Contributions at the State Level:

o CSB/SJU hosted a luncheon and program for the top winners of the Minnesota Association of Teachers of German oral proficiency tests at the high school level, April 2011.

o Mark and Lisa were chosen to be MN chairs for AATG testing April 2012: on-campus oral testing of 30-40 on Minnesota’s top high school German students.

o The German faculty organized and put on the Minnesota DeutschFest in May 2010, and will sponsor the event again in April 2012 for more than 300-500 high school students and teachers of German. The evaluations from teacher participants for the 2010 event were extraordinarily high.

o Andreas is on the Board of the Minnesota Teacher Licensure Examinations, which includes World Language and Culture /German (Grades K-12). Andreas is also on the Content Advisory Committee for the World Language and Culture /German (Grades K-12) as well as well as on the Test Materials Review Board. Andreas is also on the Advisory Board of the Journal: Taking Sides: Clashing Views on Controversial Moral Issues.


Campus Events Open to All Students and Faculty   (On the whole, we experienced about a 4-fold increase in attendance at German Club sponsored events over past years):

o German Club film nights -- audiences of 60, 40, 30, and 40 (in the past we had 5-10 people at each film)

o German Club Oktober Fest (October) attended by 250 students and faculty

o German Club Faschings Fest (February) attended by 300 students and faculty

o German cooking events for ten groups of 6-20 students

Intensive German Language Studies Abroad. To improve the fluency of our student, with the Office of Education Abroad we instituted a new two-week intensive German course in September for our Salzburg students.

Eichstaett Visit: During the May 2011 Benedictine Tour, Charles Bobertz and Scott Johnson visited the Catholic University of Eichstaett and spoke informally with the new president of the university about the possibility of shifting our Salzburg program to Eichstaett (north of Munich about 1 hour).
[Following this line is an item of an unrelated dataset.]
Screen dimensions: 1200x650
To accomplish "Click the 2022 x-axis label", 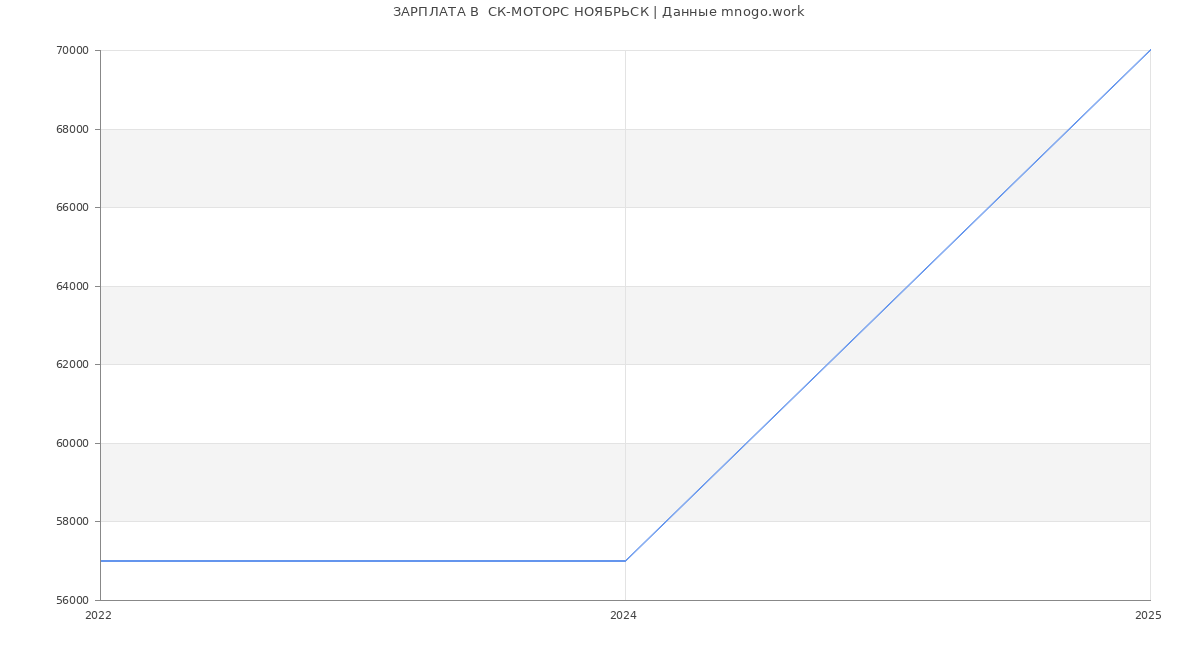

Technological Innovations. Wendy did some classroom research on the effectiveness of Moodle based tests compared with traditional handwritten tests. The Moodle control groups performed better overall, partly because of the instant feedback feature. Mark created about 100 hours of self-teaching grammar units to correspond with the first year text, Kontakte, by using voice and image features of Camtasia software and the classroom Tablet PC. The student response was very positive. During spring term, Mark also created audio files for eight chapters the intermediate/advanced grammar text, German in Review.

2. Opportunities for the Year Ahead.

• Build on Germany’s success in the areas of ecological sustainability.

• Take advantage of three operas by German/Austrian composers to be performed in the Twin Cities: Werther, Silent Night, and Cosi fan tutti.

• Continue to build relations with top High school teachers of German through DeutschFest and AATG testing on our campuses.

• Look more into abroad possibilities in Eichstaett.

• Make the most of the planned reading group on the Holocaust.

• Have a workshop on to share technology ideas based on Moodle, Camtasia, and other modalities.

• Look into accepting courses from philosophy, history, art, music and other departments for fulfilling part of German Studies requirements for the major or minor.

• Look into a shared major with another department, e.g., Major in International Business with a concentration in German. Valparaiso University has such a major.

• Build on German faculty rapport through periodic social gatherings at each other’s homes.

• Integrate better the theme-genre-period organization of our upper division courses.